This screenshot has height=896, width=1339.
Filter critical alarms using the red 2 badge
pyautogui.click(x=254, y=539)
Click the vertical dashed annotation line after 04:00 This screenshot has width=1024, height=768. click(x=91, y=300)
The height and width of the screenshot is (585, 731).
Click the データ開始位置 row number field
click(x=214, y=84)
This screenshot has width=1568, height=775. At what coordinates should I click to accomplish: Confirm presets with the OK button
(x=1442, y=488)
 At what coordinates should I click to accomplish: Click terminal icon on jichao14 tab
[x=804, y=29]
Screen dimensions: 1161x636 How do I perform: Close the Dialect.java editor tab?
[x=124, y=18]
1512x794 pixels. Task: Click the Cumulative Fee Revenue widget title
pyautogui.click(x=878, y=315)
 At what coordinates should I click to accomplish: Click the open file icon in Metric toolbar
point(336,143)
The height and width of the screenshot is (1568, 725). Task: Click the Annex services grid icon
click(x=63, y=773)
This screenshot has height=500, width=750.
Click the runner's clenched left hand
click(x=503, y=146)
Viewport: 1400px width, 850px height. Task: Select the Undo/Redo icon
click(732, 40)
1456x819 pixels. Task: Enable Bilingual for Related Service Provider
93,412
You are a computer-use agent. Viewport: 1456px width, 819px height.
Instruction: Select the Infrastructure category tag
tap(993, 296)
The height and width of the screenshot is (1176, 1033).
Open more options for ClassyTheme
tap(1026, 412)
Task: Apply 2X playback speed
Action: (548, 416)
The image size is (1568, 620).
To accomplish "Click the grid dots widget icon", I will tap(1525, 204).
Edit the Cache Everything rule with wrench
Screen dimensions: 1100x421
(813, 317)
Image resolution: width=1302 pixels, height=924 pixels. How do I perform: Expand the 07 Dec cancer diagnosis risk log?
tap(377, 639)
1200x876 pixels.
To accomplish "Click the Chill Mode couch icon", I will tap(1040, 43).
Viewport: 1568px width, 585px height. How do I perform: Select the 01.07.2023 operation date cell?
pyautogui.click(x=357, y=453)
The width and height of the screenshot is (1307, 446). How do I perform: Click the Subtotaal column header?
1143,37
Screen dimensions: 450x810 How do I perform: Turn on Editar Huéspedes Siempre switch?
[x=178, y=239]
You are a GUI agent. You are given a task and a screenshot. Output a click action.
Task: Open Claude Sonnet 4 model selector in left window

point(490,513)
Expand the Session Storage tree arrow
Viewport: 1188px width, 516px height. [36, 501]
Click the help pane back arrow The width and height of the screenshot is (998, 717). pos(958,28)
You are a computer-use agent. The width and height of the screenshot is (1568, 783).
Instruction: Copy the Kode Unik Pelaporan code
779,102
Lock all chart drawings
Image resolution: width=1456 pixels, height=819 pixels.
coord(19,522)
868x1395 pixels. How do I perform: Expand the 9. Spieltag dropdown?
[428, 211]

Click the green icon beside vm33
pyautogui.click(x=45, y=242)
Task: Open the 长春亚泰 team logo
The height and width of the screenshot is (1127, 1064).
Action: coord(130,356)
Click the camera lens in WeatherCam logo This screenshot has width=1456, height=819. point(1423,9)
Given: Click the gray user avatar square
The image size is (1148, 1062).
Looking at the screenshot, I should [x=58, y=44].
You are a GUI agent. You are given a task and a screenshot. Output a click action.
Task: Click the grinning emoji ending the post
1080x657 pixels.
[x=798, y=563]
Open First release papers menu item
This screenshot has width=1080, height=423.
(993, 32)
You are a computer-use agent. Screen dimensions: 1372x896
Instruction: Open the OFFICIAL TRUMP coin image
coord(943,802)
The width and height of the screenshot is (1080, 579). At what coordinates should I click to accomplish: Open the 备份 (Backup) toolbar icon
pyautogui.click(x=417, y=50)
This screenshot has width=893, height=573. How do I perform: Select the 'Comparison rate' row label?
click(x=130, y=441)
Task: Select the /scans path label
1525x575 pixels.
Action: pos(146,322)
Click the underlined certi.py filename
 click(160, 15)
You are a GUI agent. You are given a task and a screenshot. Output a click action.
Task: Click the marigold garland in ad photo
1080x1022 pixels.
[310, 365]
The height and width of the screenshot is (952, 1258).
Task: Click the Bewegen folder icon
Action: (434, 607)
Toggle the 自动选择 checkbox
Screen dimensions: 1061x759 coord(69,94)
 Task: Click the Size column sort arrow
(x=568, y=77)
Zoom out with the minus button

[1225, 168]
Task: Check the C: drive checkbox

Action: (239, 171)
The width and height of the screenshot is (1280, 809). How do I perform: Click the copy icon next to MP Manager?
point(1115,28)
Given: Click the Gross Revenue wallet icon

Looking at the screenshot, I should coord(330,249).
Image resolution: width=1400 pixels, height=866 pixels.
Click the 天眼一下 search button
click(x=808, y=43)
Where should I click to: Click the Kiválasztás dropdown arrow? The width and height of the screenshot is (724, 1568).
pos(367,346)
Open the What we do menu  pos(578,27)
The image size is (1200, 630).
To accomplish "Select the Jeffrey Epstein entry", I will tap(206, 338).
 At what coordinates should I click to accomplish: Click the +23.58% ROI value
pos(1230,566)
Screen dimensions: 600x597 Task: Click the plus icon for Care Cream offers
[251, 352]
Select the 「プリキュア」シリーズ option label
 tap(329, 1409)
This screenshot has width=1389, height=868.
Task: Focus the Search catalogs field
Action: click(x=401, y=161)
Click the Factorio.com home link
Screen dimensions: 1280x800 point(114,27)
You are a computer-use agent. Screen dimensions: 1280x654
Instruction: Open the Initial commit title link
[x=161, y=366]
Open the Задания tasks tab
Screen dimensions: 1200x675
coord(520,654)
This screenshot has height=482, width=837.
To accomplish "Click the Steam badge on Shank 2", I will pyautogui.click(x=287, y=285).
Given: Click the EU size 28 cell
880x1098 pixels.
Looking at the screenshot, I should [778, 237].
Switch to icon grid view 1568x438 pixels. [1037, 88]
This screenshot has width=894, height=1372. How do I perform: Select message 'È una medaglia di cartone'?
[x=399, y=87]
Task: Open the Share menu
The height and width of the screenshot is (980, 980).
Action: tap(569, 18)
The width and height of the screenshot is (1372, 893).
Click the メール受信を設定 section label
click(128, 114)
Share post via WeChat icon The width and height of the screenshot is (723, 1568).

══════

-- AIM --
Copy out all of the lines above again, changing "Cumulative Fee Revenue" to "Total Fee Revenue" and leaving everything else untouched.

-- RESPONSE BELOW --
This screenshot has height=896, width=1339.
Filter critical alarms using the red 2 badge
pyautogui.click(x=254, y=539)
Click the vertical dashed annotation line after 04:00 This screenshot has width=1024, height=768. click(x=91, y=300)
The height and width of the screenshot is (585, 731).
Click the データ開始位置 row number field
click(x=214, y=84)
This screenshot has width=1568, height=775. At what coordinates should I click to accomplish: Confirm presets with the OK button
(x=1442, y=488)
 At what coordinates should I click to accomplish: Click terminal icon on jichao14 tab
[x=804, y=29]
Screen dimensions: 1161x636 How do I perform: Close the Dialect.java editor tab?
[x=124, y=18]
1512x794 pixels. Task: Click the Total Fee Revenue widget title
pyautogui.click(x=878, y=315)
 At what coordinates should I click to accomplish: Click the open file icon in Metric toolbar
point(336,143)
The height and width of the screenshot is (1568, 725). Task: Click the Annex services grid icon
click(x=63, y=773)
This screenshot has height=500, width=750.
Click the runner's clenched left hand
click(x=503, y=146)
Viewport: 1400px width, 850px height. Task: Select the Undo/Redo icon
click(732, 40)
1456x819 pixels. Task: Enable Bilingual for Related Service Provider
93,412
You are a computer-use agent. Viewport: 1456px width, 819px height.
Instruction: Select the Infrastructure category tag
tap(993, 296)
The height and width of the screenshot is (1176, 1033).
Open more options for ClassyTheme
tap(1026, 412)
Task: Apply 2X playback speed
Action: (548, 416)
The image size is (1568, 620).
To accomplish "Click the grid dots widget icon", I will tap(1525, 204).
Edit the Cache Everything rule with wrench
Screen dimensions: 1100x421
(813, 317)
Image resolution: width=1302 pixels, height=924 pixels. How do I perform: Expand the 07 Dec cancer diagnosis risk log?
tap(377, 639)
1200x876 pixels.
To accomplish "Click the Chill Mode couch icon", I will tap(1040, 43).
Viewport: 1568px width, 585px height. How do I perform: Select the 01.07.2023 operation date cell?
pyautogui.click(x=357, y=453)
The width and height of the screenshot is (1307, 446). How do I perform: Click the Subtotaal column header?
1143,37
Screen dimensions: 450x810 How do I perform: Turn on Editar Huéspedes Siempre switch?
[x=178, y=239]
You are a GUI agent. You are given a task and a screenshot. Output a click action.
Task: Open Claude Sonnet 4 model selector in left window

point(490,513)
Expand the Session Storage tree arrow
Viewport: 1188px width, 516px height. [36, 501]
Click the help pane back arrow The width and height of the screenshot is (998, 717). pos(958,28)
You are a computer-use agent. The width and height of the screenshot is (1568, 783).
Instruction: Copy the Kode Unik Pelaporan code
779,102
Lock all chart drawings
Image resolution: width=1456 pixels, height=819 pixels.
coord(19,522)
868x1395 pixels. How do I perform: Expand the 9. Spieltag dropdown?
[428, 211]

Click the green icon beside vm33
pyautogui.click(x=45, y=242)
Task: Open the 长春亚泰 team logo
The height and width of the screenshot is (1127, 1064).
Action: coord(130,356)
Click the camera lens in WeatherCam logo This screenshot has width=1456, height=819. point(1423,9)
Given: Click the gray user avatar square
The image size is (1148, 1062).
Looking at the screenshot, I should [x=58, y=44].
You are a GUI agent. You are given a task and a screenshot. Output a click action.
Task: Click the grinning emoji ending the post
1080x657 pixels.
[x=798, y=563]
Open First release papers menu item
This screenshot has width=1080, height=423.
(993, 32)
You are a computer-use agent. Screen dimensions: 1372x896
Instruction: Open the OFFICIAL TRUMP coin image
coord(943,802)
The width and height of the screenshot is (1080, 579). At what coordinates should I click to accomplish: Open the 备份 (Backup) toolbar icon
pyautogui.click(x=417, y=50)
This screenshot has width=893, height=573. How do I perform: Select the 'Comparison rate' row label?
click(x=130, y=441)
Task: Select the /scans path label
1525x575 pixels.
Action: pos(146,322)
Click the underlined certi.py filename
 click(160, 15)
You are a GUI agent. You are given a task and a screenshot. Output a click action.
Task: Click the marigold garland in ad photo
1080x1022 pixels.
[310, 365]
The height and width of the screenshot is (952, 1258).
Task: Click the Bewegen folder icon
Action: (434, 607)
Toggle the 自动选择 checkbox
Screen dimensions: 1061x759 coord(69,94)
 Task: Click the Size column sort arrow
(x=568, y=77)
Zoom out with the minus button

[1225, 168]
Task: Check the C: drive checkbox

Action: (239, 171)
The width and height of the screenshot is (1280, 809). How do I perform: Click the copy icon next to MP Manager?
point(1115,28)
Given: Click the Gross Revenue wallet icon

Looking at the screenshot, I should coord(330,249).
Image resolution: width=1400 pixels, height=866 pixels.
Click the 天眼一下 search button
click(x=808, y=43)
Where should I click to: Click the Kiválasztás dropdown arrow? The width and height of the screenshot is (724, 1568).
pos(367,346)
Open the What we do menu  pos(578,27)
The image size is (1200, 630).
To accomplish "Select the Jeffrey Epstein entry", I will tap(206, 338).
 At what coordinates should I click to accomplish: Click the +23.58% ROI value
pos(1230,566)
Screen dimensions: 600x597 Task: Click the plus icon for Care Cream offers
[251, 352]
Select the 「プリキュア」シリーズ option label
 tap(329, 1409)
This screenshot has width=1389, height=868.
Task: Focus the Search catalogs field
Action: click(x=401, y=161)
Click the Factorio.com home link
Screen dimensions: 1280x800 point(114,27)
You are a computer-use agent. Screen dimensions: 1280x654
Instruction: Open the Initial commit title link
[x=161, y=366]
Open the Задания tasks tab
Screen dimensions: 1200x675
coord(520,654)
This screenshot has height=482, width=837.
To accomplish "Click the Steam badge on Shank 2", I will pyautogui.click(x=287, y=285).
Given: Click the EU size 28 cell
880x1098 pixels.
Looking at the screenshot, I should [778, 237].
Switch to icon grid view 1568x438 pixels. [1037, 88]
This screenshot has width=894, height=1372. How do I perform: Select message 'È una medaglia di cartone'?
[x=399, y=87]
Task: Open the Share menu
The height and width of the screenshot is (980, 980).
Action: tap(569, 18)
The width and height of the screenshot is (1372, 893).
Click the メール受信を設定 section label
click(128, 114)
Share post via WeChat icon The width and height of the screenshot is (723, 1568).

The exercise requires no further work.